To identify the defining character of today's Soldiers and the motivations of tomorrow's Soldiers, McCann Worldgroup held in-depth research among future Soldiers and their influencers, and interacted with hundreds of current Soldiers. The creative team also took part in a three-day mini basic combat training at Fort Jackson, S.C.

"This allowed us, if only for 80 hours, to stand in the boots of American Soldiers," said Cranin, who said those experiences led to the naming of "Army Strong" as the theme for the new ads.

"Army Strong tested extremely well in research, garnering some of the most positive feedback among prospective Soldiers that the Army has seen in years. The feedback was that this campaign - this brand of strength - provided a powerful and distinctive insight into what the Army offers its Soldiers," Cranin added.

All uniformed Soldiers in the new ads are real Soldiers.

"No actor could ever authentically convey the power and intensity of an Army Strong Soldier," said Cranin. "That's why every Soldier featured in the new Army Strong advertising campaign is an actual Soldier.
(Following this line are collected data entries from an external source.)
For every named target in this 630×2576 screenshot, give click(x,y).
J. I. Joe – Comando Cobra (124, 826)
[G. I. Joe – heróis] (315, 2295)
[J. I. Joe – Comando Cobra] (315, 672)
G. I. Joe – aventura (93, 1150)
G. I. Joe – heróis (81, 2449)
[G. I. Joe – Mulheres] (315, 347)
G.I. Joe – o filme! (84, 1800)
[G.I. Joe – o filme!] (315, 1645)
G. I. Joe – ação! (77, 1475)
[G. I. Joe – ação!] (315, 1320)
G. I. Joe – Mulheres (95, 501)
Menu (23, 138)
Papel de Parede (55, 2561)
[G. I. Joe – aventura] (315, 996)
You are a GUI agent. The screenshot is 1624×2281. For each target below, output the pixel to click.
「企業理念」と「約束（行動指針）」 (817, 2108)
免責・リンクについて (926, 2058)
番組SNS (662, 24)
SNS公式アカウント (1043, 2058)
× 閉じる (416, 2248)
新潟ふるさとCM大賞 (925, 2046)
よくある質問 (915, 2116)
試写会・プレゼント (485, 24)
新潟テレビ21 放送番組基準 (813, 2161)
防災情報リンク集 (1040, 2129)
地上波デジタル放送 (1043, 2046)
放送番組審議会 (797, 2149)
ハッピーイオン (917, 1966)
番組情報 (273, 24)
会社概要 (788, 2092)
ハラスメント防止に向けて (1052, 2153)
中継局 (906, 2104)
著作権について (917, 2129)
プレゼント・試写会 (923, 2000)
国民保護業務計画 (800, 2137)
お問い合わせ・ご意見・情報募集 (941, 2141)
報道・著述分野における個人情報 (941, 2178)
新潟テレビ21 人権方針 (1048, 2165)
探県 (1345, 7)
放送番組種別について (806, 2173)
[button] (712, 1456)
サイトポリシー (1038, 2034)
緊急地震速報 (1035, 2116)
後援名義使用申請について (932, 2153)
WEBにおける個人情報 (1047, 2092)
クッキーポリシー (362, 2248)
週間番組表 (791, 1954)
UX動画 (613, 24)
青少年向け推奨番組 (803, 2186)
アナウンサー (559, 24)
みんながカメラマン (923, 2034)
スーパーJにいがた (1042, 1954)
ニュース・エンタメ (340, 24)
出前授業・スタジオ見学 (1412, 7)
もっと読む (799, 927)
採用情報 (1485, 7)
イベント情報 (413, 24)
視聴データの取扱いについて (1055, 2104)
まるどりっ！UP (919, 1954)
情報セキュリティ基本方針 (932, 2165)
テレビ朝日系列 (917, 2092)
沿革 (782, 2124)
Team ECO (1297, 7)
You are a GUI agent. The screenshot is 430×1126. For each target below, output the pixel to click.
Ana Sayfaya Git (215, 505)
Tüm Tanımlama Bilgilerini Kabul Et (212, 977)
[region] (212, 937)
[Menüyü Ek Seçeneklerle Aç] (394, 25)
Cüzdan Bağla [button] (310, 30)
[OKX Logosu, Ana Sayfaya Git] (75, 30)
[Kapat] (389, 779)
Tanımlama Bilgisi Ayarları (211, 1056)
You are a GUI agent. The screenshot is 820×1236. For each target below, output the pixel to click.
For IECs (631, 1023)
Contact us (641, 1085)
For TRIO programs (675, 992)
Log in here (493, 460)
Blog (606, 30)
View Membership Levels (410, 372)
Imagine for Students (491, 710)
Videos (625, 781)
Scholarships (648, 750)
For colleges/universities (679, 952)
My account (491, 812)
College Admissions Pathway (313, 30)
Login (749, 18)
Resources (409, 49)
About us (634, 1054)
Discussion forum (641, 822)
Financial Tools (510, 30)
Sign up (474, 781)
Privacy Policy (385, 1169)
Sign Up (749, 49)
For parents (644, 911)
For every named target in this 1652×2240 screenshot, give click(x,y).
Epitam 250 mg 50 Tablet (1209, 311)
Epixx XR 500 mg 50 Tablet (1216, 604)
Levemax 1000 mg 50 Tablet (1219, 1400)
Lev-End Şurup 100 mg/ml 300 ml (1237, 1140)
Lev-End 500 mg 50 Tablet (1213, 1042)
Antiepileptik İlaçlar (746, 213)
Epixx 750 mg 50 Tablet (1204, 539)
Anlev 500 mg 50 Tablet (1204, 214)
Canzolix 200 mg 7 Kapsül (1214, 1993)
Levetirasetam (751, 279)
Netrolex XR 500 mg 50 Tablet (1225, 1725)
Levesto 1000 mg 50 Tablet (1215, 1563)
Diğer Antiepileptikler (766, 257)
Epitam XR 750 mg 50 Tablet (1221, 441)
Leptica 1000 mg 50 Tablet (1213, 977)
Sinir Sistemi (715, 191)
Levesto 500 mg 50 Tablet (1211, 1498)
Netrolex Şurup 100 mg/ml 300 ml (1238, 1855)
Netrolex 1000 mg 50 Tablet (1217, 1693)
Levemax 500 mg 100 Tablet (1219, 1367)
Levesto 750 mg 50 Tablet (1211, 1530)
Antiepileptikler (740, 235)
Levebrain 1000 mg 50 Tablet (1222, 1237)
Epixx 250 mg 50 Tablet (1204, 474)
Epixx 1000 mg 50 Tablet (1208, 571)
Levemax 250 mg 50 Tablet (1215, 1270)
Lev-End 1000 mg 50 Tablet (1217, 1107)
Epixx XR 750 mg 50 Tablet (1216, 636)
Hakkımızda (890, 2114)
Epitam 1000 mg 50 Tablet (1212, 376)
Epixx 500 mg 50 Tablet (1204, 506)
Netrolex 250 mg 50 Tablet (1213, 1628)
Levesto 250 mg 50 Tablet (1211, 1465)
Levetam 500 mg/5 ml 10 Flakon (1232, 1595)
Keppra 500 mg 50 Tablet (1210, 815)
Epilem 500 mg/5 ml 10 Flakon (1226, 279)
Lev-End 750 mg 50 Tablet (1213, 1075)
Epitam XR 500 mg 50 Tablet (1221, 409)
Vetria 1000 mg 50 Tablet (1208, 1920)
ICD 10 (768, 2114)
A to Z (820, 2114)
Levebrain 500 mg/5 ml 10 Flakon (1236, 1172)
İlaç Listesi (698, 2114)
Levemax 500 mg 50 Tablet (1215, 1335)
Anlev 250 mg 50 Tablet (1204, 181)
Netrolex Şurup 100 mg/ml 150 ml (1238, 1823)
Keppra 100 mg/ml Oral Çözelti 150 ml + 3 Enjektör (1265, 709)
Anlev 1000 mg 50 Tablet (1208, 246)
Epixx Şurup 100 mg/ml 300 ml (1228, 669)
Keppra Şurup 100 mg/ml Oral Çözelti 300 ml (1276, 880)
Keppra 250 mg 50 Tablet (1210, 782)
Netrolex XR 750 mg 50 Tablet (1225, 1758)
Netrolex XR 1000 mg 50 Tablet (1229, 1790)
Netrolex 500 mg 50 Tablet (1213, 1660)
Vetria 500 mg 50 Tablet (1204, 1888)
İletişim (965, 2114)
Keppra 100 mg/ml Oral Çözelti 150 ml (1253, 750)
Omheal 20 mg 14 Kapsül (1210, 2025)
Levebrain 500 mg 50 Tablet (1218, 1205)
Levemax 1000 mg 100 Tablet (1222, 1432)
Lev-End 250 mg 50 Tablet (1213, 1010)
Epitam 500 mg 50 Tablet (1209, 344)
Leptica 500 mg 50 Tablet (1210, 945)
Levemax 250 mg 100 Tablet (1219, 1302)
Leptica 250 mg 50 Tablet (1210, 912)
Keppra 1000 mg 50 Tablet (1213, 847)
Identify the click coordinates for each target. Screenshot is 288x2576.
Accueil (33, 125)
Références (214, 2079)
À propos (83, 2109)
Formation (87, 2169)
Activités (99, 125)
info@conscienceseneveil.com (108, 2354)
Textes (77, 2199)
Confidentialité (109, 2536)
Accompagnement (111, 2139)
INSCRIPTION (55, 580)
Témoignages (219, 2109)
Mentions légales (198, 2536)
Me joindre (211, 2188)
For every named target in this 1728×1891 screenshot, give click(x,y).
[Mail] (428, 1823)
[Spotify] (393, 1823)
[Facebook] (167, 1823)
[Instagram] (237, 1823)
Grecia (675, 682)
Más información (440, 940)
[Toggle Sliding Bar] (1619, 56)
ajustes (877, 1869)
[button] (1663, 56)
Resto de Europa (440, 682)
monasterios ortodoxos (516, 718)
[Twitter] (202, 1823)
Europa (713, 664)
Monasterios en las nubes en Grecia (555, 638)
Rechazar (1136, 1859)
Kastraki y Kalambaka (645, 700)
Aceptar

While the spots include leading-edge technology and equipment, the focus is on the experiences of Soldiers."

The ads were shot during 14 days of casting calls and in-person interviews with hundreds of Soldiers at Fort Riley, Kan,; Fort Lewis, Wash.; and Camp Pendleton, Ca. Soldiers appearing in the ads were chosen to best represent the careers, skills, experiences and cultural diversity that comprises today's Army, Cranin said.

The original musical score in the ads includes undertones from the 29-member Soldiers Chorus of the U.S. Army Field Band, and is the work of Mark Isham.

The ads were directed by Samuel Bayer, who has produced videos for such artists as Green Day, Rolling Stones, Aerosmith, Sheryl Crow and Metallica. He has also created advertising campaigns for Nike, Coke, Pepsi, Nissan, Lexus and Mountain Dew.